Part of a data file
--- start ---
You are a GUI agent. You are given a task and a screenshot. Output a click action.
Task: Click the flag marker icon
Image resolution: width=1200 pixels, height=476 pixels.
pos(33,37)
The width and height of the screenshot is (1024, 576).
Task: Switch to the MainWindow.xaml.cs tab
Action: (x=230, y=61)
--- end ---
REQUIRED TASK =
Reproduce every one of the rows above word for word.

RESULT BELOW =
You are a GUI agent. You are given a task and a screenshot. Output a click action.
Task: Click the flag marker icon
Image resolution: width=1200 pixels, height=476 pixels.
pos(33,37)
The width and height of the screenshot is (1024, 576).
Task: Switch to the MainWindow.xaml.cs tab
Action: (x=230, y=61)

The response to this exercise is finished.